* **Requirement**
Look through the entries below and show every line containing the word "Select".

++++ Records for the task ++++

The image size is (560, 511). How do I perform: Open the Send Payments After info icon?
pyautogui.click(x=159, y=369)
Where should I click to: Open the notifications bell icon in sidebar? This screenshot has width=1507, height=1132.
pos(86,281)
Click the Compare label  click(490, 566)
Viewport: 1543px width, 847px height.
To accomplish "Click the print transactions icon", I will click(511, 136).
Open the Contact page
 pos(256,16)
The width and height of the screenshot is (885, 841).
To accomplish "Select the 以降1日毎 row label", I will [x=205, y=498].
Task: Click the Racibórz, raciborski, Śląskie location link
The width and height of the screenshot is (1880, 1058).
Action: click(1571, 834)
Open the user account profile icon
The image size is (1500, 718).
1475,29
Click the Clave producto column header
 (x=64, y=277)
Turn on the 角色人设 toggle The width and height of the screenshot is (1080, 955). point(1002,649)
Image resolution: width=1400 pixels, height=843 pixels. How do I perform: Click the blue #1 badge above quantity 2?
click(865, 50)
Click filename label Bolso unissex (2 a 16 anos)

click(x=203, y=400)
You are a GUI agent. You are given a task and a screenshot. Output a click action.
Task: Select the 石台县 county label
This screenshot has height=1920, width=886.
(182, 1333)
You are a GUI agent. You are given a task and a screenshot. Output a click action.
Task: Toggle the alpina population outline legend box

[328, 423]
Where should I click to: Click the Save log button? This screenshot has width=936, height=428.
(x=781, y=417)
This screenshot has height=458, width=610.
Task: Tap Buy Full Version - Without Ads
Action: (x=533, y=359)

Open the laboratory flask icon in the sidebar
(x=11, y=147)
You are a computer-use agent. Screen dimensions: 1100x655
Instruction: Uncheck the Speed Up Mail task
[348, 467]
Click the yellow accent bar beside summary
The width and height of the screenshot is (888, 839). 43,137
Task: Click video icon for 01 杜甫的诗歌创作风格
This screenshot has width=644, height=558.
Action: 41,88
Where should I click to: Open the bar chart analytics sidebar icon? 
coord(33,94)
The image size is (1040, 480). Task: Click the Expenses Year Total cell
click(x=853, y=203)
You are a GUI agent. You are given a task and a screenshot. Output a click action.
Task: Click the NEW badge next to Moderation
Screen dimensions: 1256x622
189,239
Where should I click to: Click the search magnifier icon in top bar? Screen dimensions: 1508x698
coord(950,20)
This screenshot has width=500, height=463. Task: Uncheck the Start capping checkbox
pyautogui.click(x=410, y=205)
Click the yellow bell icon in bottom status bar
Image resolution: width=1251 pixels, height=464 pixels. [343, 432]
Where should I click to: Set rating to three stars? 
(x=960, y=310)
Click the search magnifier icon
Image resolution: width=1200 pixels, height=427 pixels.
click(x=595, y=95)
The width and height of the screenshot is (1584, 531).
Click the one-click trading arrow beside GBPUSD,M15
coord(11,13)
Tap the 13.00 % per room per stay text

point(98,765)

++++

* **Task result**
To accomplish "Select the 以降1日毎 row label", I will [x=205, y=498].
Task: Select the 石台县 county label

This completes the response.